Training topics will include:
- What effective allyship can looks like in your setting
- Provide examples of successful allyship
- Putting the four pillars of allyship into practice
Learning outcomes:
- Develop a clear understanding what it means to be an ally.
- Identifying ways which in which your allyship can be effective.
- Knowledge of the four pillars of allyship
Cost
- IELA Member Rate: £90
- IELA Additional Full Member Fee: £45
- Non-member Rate: £180
*If you would like to become a member and access discounted rates for IELA CPD and events, please click here.
Speaker:
Ed Boulter-Comer
Ed Started teaching in the Independent Sector in 2002. The State Sector could not employ him at that point as he was gay, very much out of the closet, and Section 28 still forbade the ‘promotion’ of homosexuality.
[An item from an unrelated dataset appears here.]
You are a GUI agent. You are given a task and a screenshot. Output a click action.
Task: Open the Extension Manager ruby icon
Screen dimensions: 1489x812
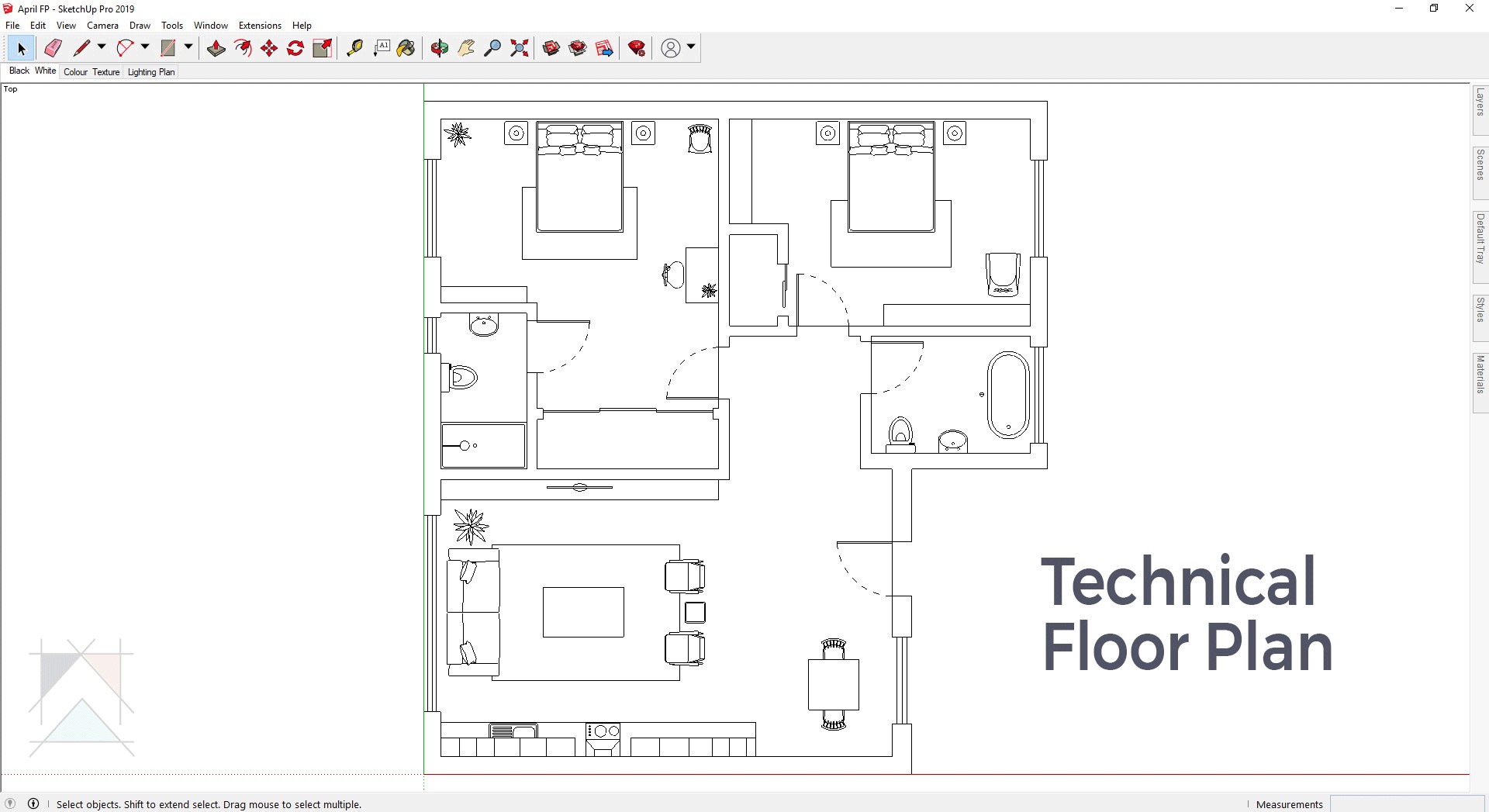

Being a teacher well before sexual orientation became a protected characteristic in 2010, he has forged a career of ‘firsts’ in the schools he has worked in. First out teacher. First out teacher in a boarding House. First teacher to get a civil partnership. First teacher to have adoption leave. First gay Houseparent. Going first can be a leap of faith for individuals and institutions and Ed will share some of the ways in which he has brought people along with him over the past two decades.
Ed is the Houseparent of a Senior Boy’s House at Fettes College in Edinburgh. He, his husband, and their two children live alongside 60 students, not all of whom are boys.